Figure 8.

JAK2V617F-dependent vs. mutation-independent inflammation in MPNs. At least 26 cytokines are overproduced in MPNs. CALR mutants did not alter cytokine production, whereas JAKV617F increased the expression of IL-1Rα, IL-1β and IP-10. Other cytokines overexpressed in MPNs are presumably produced by nonmutated cells, and this type of inflammation is likely to precede the acquisition of JAK2/STAT5 activating mutations. An autoimmune response to GlcSph, observed in 20% of MPNs, could be an early cause of chronic inflammation—and excessive IL-1β production—eventually leading to the acquisition of JAK2 or CALR mutations and MPN development.

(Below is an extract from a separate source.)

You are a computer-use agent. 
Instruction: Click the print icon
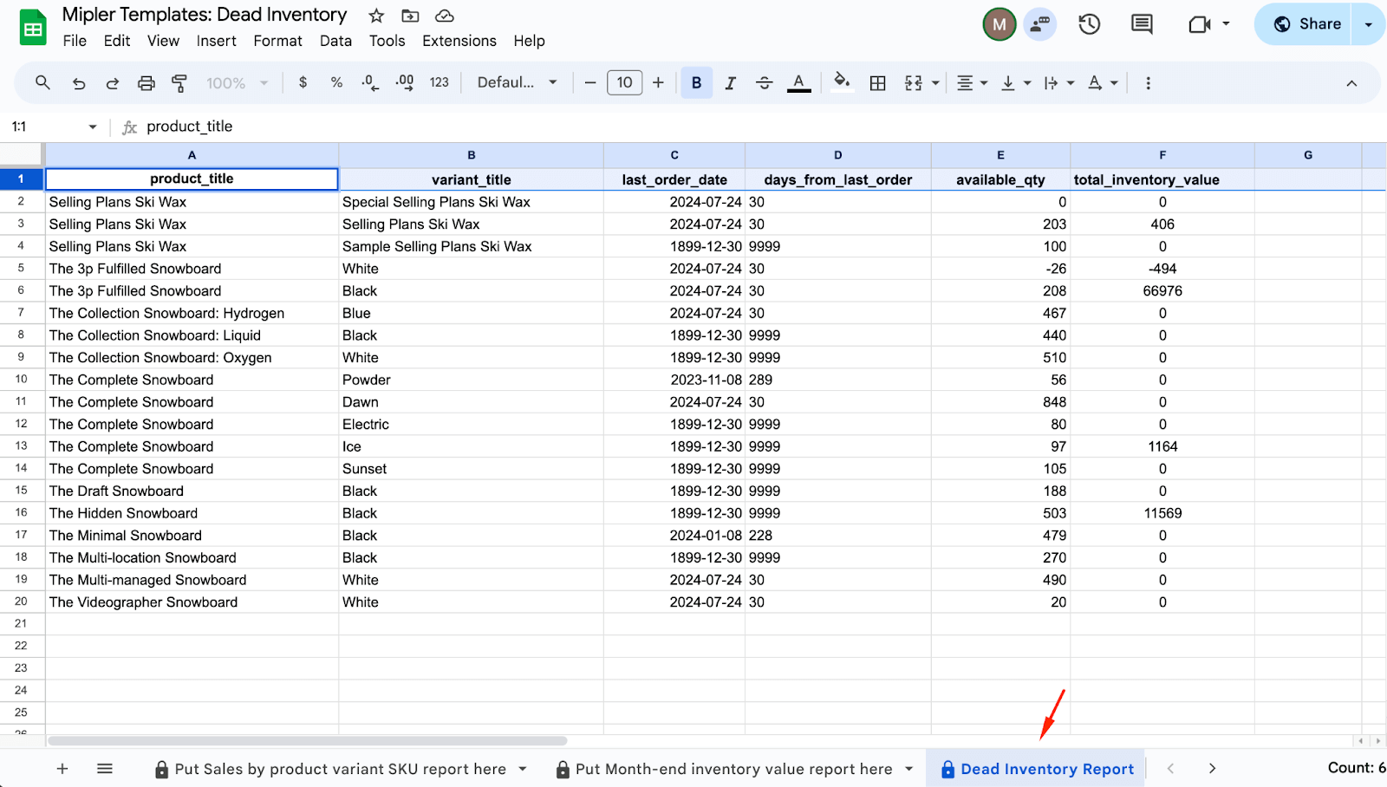[x=146, y=83]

In JAK2V617F-mutated MPNs, strongly inflammatory IL-1β associated with IL-1Rα expression, both induced by JAK2V617F, further stimulate cytokine production by both nonmutated cells of the bone marrow environment and mutated cells. JAK2V617F-mutated cells also secrete TNF-α, known to enhance clonal expansion. Neither IL-1β nor TNF-α signal via JAK/STAT, and thus are not sensitive to JAK inhibitors. In contrast, IFN-α represses IL-1β, and also HGF, an autocrine survival factor for clonal MPN progenitors. In addition, IFN-α stimulates T-lymphocyte subsets that secrete anti-inflammatory IL-4, and two prothrombopoiesis and prothrombosis cytokines—IL-9 (an inducer of IL-4) and IL-17.